__Activity__.
Return each line below holding the string "agent".

(Dataset excerpts)
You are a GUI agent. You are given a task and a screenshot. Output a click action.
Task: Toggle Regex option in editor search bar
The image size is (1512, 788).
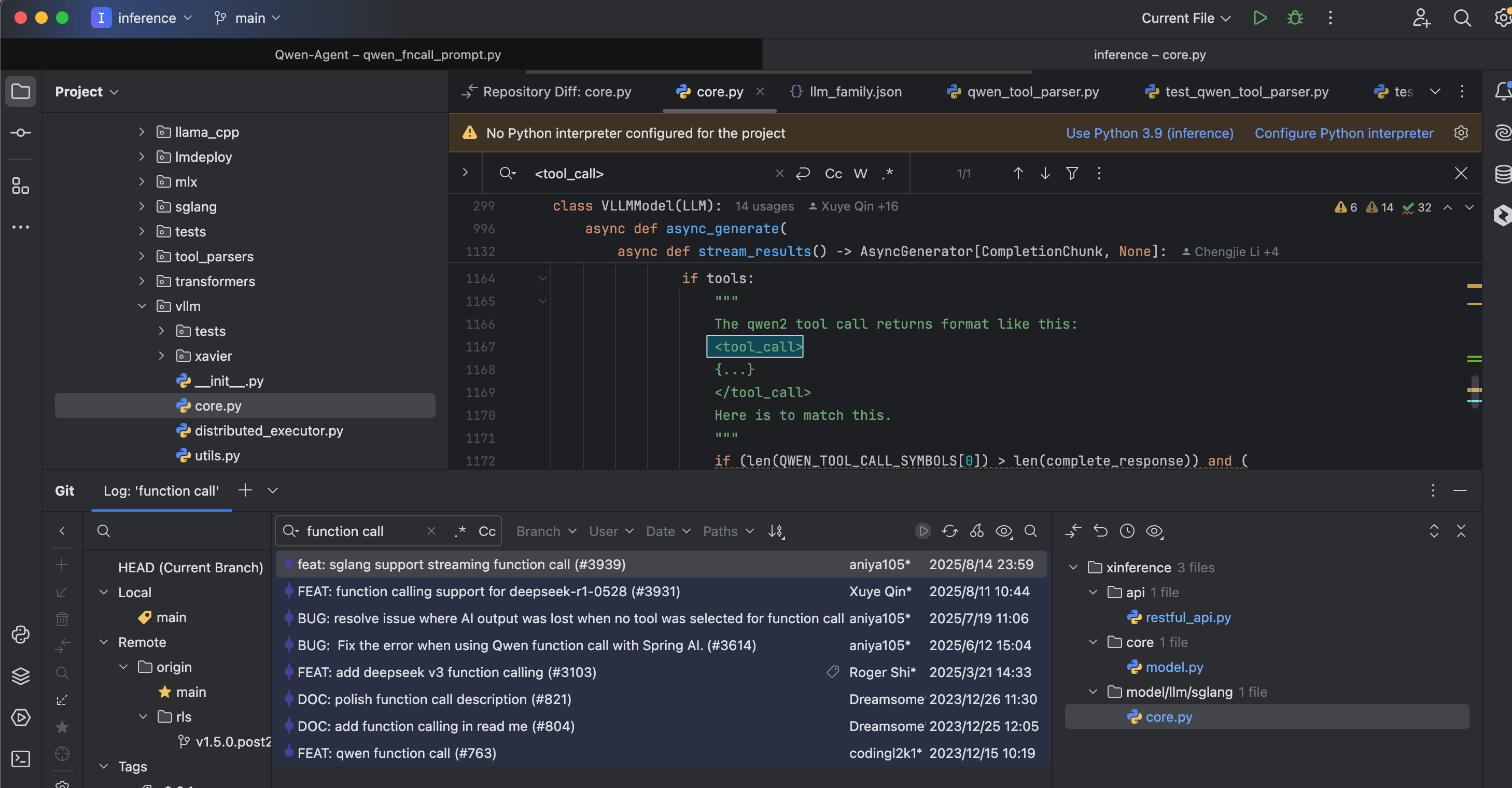[x=888, y=174]
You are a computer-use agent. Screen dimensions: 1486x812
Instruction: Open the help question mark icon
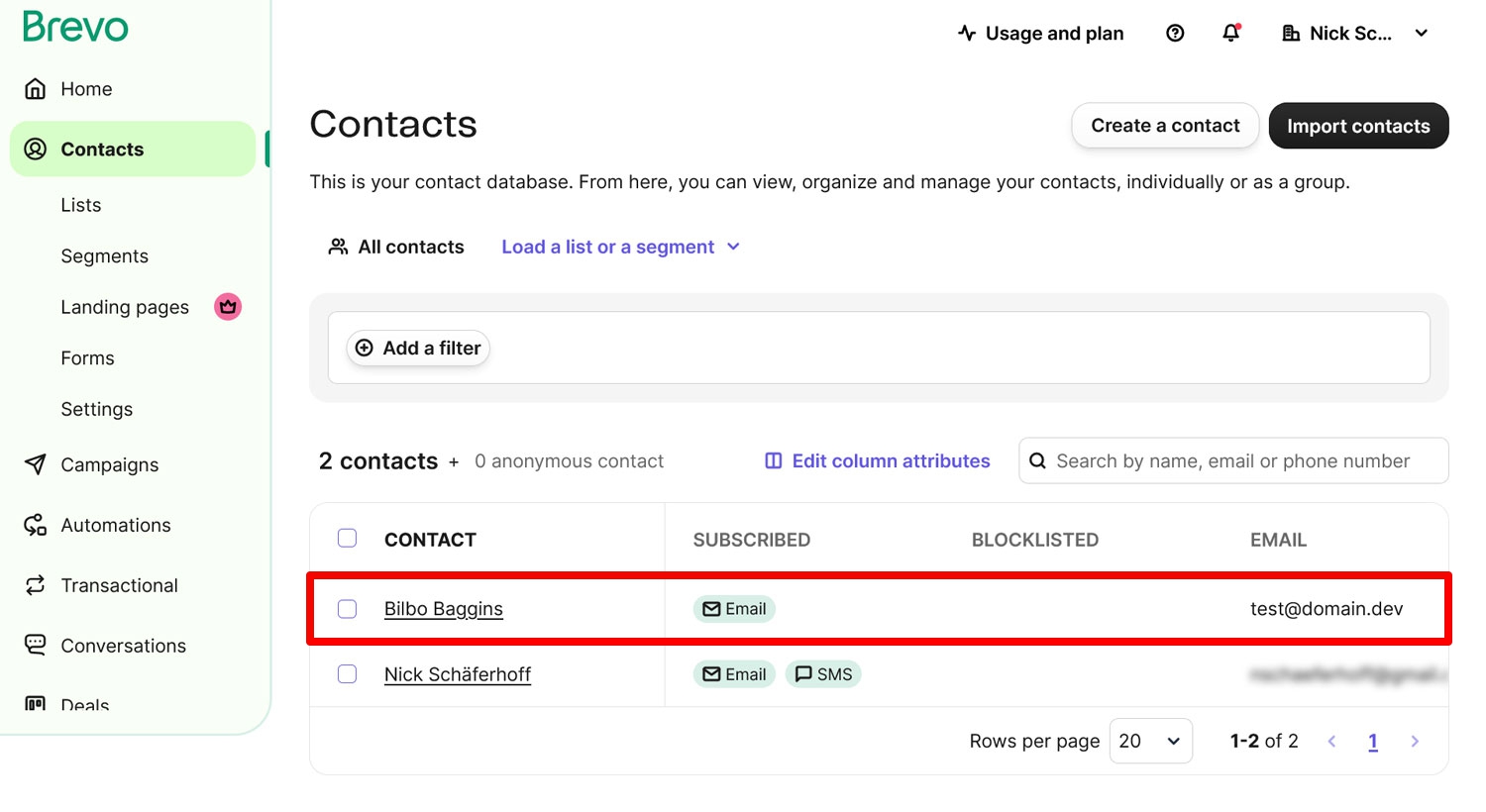tap(1175, 34)
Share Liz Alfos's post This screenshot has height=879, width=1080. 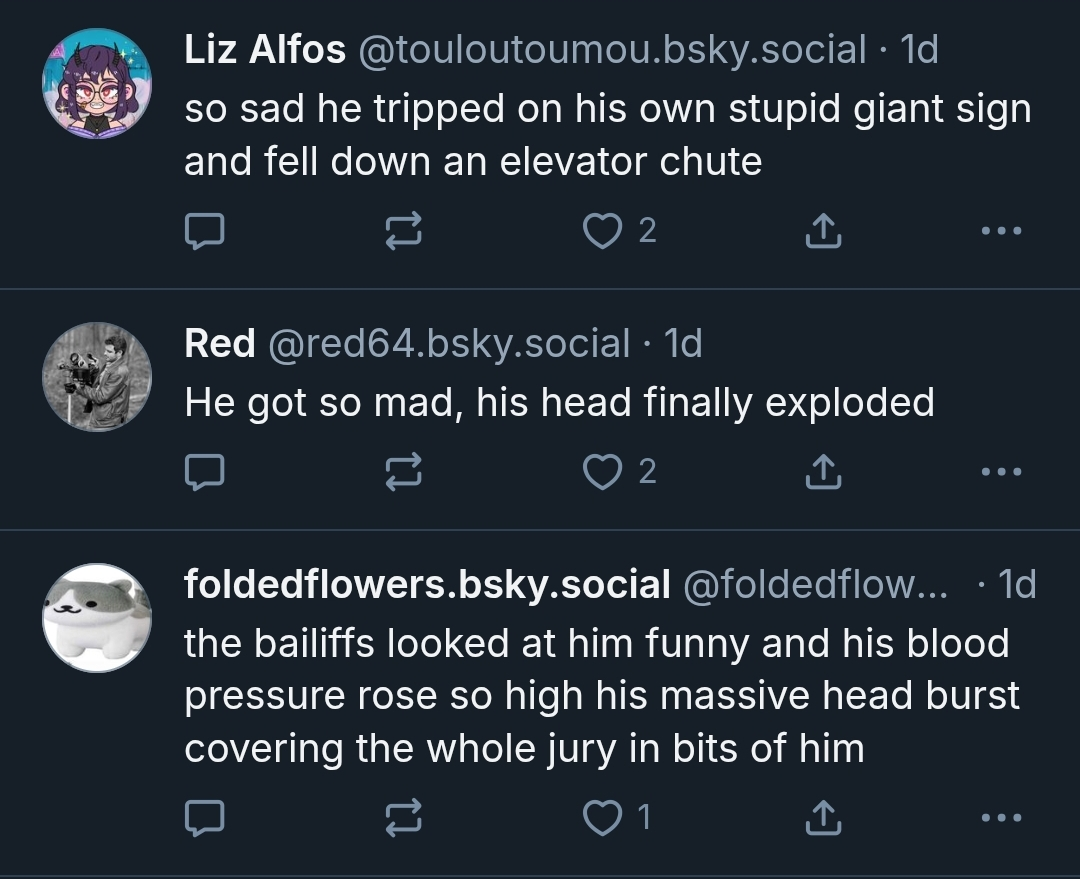[823, 232]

__Answer for the task__.
You are a GUI agent. You are given a task and a screenshot. Output a click action.
You are a computer-use agent. Screen dimensions: 1486x812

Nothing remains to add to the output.